Stored data entries:
Content starts
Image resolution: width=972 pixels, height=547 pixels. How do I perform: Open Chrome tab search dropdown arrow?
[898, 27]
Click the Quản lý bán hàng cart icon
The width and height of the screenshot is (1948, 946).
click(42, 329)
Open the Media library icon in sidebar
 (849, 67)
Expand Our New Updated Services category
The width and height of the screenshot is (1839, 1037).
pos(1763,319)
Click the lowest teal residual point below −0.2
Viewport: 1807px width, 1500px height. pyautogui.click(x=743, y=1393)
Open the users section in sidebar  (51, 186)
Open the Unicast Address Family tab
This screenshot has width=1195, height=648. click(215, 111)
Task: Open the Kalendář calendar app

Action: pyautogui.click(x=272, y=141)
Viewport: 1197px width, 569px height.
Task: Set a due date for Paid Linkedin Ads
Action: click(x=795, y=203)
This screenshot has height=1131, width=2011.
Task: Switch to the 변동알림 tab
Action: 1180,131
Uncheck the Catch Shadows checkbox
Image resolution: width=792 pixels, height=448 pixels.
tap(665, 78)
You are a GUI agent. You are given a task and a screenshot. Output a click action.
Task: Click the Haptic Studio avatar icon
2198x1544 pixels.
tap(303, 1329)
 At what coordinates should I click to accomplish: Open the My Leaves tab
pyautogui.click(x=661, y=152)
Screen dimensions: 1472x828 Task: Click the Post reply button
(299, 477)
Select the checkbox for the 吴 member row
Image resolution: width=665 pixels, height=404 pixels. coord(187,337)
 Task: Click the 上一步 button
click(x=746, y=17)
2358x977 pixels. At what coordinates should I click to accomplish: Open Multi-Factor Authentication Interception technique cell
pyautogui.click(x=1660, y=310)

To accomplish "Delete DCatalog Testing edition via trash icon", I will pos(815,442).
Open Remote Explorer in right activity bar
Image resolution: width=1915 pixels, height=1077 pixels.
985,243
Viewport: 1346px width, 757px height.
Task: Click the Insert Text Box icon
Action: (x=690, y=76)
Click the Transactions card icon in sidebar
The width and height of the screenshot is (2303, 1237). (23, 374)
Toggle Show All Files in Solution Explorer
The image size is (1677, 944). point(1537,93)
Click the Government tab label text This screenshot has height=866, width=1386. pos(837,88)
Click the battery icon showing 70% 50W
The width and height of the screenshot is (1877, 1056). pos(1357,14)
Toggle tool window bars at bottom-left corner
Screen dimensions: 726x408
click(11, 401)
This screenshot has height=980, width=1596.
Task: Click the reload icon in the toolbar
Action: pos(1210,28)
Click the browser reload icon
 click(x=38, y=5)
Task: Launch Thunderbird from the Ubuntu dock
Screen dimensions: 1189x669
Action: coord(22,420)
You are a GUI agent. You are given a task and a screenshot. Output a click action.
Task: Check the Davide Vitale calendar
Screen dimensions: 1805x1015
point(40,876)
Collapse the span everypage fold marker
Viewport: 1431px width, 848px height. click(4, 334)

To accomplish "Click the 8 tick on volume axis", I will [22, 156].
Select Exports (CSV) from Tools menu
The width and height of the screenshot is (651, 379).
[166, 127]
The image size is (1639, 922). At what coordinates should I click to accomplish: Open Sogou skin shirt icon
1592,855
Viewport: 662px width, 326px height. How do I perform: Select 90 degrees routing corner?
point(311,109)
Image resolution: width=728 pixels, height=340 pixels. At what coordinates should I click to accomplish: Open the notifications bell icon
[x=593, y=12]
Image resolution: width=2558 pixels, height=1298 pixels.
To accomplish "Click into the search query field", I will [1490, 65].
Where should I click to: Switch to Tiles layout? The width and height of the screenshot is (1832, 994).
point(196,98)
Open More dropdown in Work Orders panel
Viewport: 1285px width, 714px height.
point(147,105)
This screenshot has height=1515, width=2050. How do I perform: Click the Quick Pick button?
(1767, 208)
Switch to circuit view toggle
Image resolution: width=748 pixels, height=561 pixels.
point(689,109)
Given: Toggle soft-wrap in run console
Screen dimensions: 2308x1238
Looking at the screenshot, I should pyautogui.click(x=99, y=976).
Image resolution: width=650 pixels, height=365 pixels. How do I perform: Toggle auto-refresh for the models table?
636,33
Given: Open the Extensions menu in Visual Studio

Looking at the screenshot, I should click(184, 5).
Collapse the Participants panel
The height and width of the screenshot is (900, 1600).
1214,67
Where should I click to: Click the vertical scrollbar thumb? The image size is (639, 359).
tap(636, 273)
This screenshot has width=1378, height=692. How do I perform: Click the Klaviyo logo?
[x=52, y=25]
Content ends
### Try it
Go through the records and print each one exactly.

### Solution to this task
Image resolution: width=972 pixels, height=547 pixels. How do I perform: Open Chrome tab search dropdown arrow?
[898, 27]
Click the Quản lý bán hàng cart icon
The width and height of the screenshot is (1948, 946).
click(42, 329)
Open the Media library icon in sidebar
 (849, 67)
Expand Our New Updated Services category
The width and height of the screenshot is (1839, 1037).
pos(1763,319)
Click the lowest teal residual point below −0.2
Viewport: 1807px width, 1500px height. pyautogui.click(x=743, y=1393)
Open the users section in sidebar  (51, 186)
Open the Unicast Address Family tab
This screenshot has width=1195, height=648. click(215, 111)
Task: Open the Kalendář calendar app

Action: pyautogui.click(x=272, y=141)
Viewport: 1197px width, 569px height.
Task: Set a due date for Paid Linkedin Ads
Action: click(x=795, y=203)
This screenshot has height=1131, width=2011.
Task: Switch to the 변동알림 tab
Action: 1180,131
Uncheck the Catch Shadows checkbox
Image resolution: width=792 pixels, height=448 pixels.
tap(665, 78)
You are a GUI agent. You are given a task and a screenshot. Output a click action.
Task: Click the Haptic Studio avatar icon
2198x1544 pixels.
tap(303, 1329)
 At what coordinates should I click to accomplish: Open the My Leaves tab
pyautogui.click(x=661, y=152)
Screen dimensions: 1472x828 Task: Click the Post reply button
(299, 477)
Select the checkbox for the 吴 member row
Image resolution: width=665 pixels, height=404 pixels. coord(187,337)
 Task: Click the 上一步 button
click(x=746, y=17)
2358x977 pixels. At what coordinates should I click to accomplish: Open Multi-Factor Authentication Interception technique cell
pyautogui.click(x=1660, y=310)

To accomplish "Delete DCatalog Testing edition via trash icon", I will pos(815,442).
Open Remote Explorer in right activity bar
Image resolution: width=1915 pixels, height=1077 pixels.
985,243
Viewport: 1346px width, 757px height.
Task: Click the Insert Text Box icon
Action: (x=690, y=76)
Click the Transactions card icon in sidebar
The width and height of the screenshot is (2303, 1237). (23, 374)
Toggle Show All Files in Solution Explorer
The image size is (1677, 944). point(1537,93)
Click the Government tab label text This screenshot has height=866, width=1386. pos(837,88)
Click the battery icon showing 70% 50W
The width and height of the screenshot is (1877, 1056). pos(1357,14)
Toggle tool window bars at bottom-left corner
Screen dimensions: 726x408
click(11, 401)
This screenshot has height=980, width=1596.
Task: Click the reload icon in the toolbar
Action: pos(1210,28)
Click the browser reload icon
 click(x=38, y=5)
Task: Launch Thunderbird from the Ubuntu dock
Screen dimensions: 1189x669
Action: coord(22,420)
You are a GUI agent. You are given a task and a screenshot. Output a click action.
Task: Check the Davide Vitale calendar
Screen dimensions: 1805x1015
point(40,876)
Collapse the span everypage fold marker
Viewport: 1431px width, 848px height. click(4, 334)

To accomplish "Click the 8 tick on volume axis", I will [22, 156].
Select Exports (CSV) from Tools menu
The width and height of the screenshot is (651, 379).
[166, 127]
The image size is (1639, 922). At what coordinates should I click to accomplish: Open Sogou skin shirt icon
1592,855
Viewport: 662px width, 326px height. How do I perform: Select 90 degrees routing corner?
point(311,109)
Image resolution: width=728 pixels, height=340 pixels. At what coordinates should I click to accomplish: Open the notifications bell icon
[x=593, y=12]
Image resolution: width=2558 pixels, height=1298 pixels.
To accomplish "Click into the search query field", I will [1490, 65].
Where should I click to: Switch to Tiles layout? The width and height of the screenshot is (1832, 994).
point(196,98)
Open More dropdown in Work Orders panel
Viewport: 1285px width, 714px height.
point(147,105)
This screenshot has height=1515, width=2050. How do I perform: Click the Quick Pick button?
(1767, 208)
Switch to circuit view toggle
Image resolution: width=748 pixels, height=561 pixels.
point(689,109)
Given: Toggle soft-wrap in run console
Screen dimensions: 2308x1238
Looking at the screenshot, I should pyautogui.click(x=99, y=976).
Image resolution: width=650 pixels, height=365 pixels. How do I perform: Toggle auto-refresh for the models table?
636,33
Given: Open the Extensions menu in Visual Studio

Looking at the screenshot, I should click(184, 5).
Collapse the Participants panel
The height and width of the screenshot is (900, 1600).
1214,67
Where should I click to: Click the vertical scrollbar thumb? The image size is (639, 359).
tap(636, 273)
This screenshot has width=1378, height=692. How do I perform: Click the Klaviyo logo?
[x=52, y=25]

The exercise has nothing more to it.